Let’s break away from Breaking News Just In and Exclusive. Meaningless. Calm down, be reflective, unruffled even by momentous events. Sift through the chaos and bring a sense of logic and linearity so viewers understand what is happening and why. Remember, you’re in the newsroom, not the panic room.
The problem for entertainment is generic rather than particular. The daily soap has no idea how to break free of the K stranglehold. In 2000, when Kyunki, Kahani and Kasauti went on air with the Hindu undivided family, the K serial built its popularity on the core foundation of Indian cultural coding, ergo, Mahabharata, Ramayana… This was very different from the serials of the nineties — Saans was about marriage, infidelity, Zee’s Amanat about a widower and his daughters.
Since 2000, urban India has changed.

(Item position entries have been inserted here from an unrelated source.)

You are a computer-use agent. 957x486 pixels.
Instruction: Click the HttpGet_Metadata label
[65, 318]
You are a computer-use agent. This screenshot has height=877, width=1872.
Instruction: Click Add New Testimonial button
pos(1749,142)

It’s younger and young people don’t care about the joint family of the K serials. They’re part of nuclear two income families, with small or teenage children coping with urban minefields; they have an agenda that is apposite to those of our saas-bahus whose primary concern remains, yes, marriage. The days of K serials if not over, are numbered. Start counting.

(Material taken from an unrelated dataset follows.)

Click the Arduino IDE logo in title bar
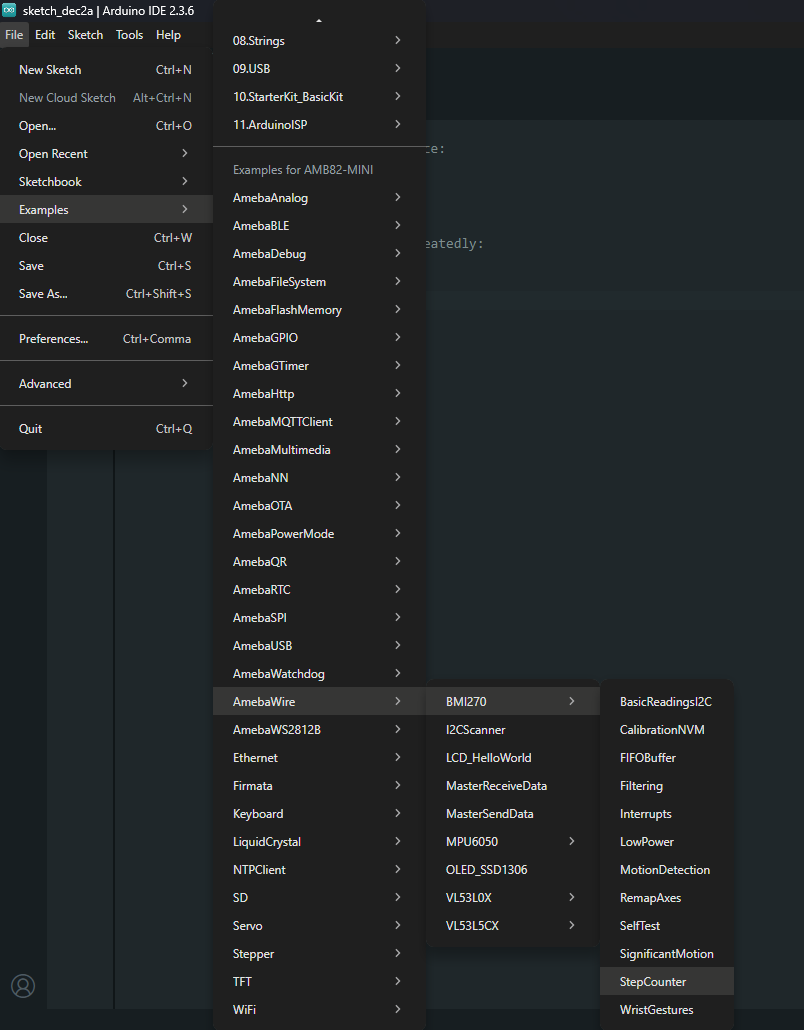804x1030 pixels. (x=9, y=10)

TV entertainment channels do not cater to the me-gen-Next which is already diverted by other recreational activities — from sms to computers and internet, from DVDs, to ipods and of course, the mall crawl. The four or five day daily 23-minute soap fix has two handicaps for such an audience: soaps demand a faithful following which most viewers don’t have time for. They are repetitive, monotonous and offer little variety to an audience that is thirsting for new experiences.
Such an audience wants series with contemporary themes, dramas or comedies and at least one 50-minute episodic series (24, Boston Legal, CSI, Desperate Housewives, OC, Grey’s Anatomy, whatever) each night. Combine them with aspirational talent/reality programmes, chat shows (hey, where’s our Oprah?), and chances of a TV revival are far greater.
However, no one seems to be interested. The new entertainment channel, 9x, has gone middle class but thematically changed little. NDTV Imagine we have to wait and see, but the promos don’t offer much hope of change. There is a glimmer of something in serials like Sony’s new police drama,Tujhko Hai Salaam, and Star One’s serial on the air force, Chhoona Hai Aasmaan, or Sab’s Jersey No. 10. But these are the exceptions, not the trend.
Meanwhile, film has gone experimental and reaped rich rewards. Unless TV does the same it will become an urban myth rather than a diary of the times.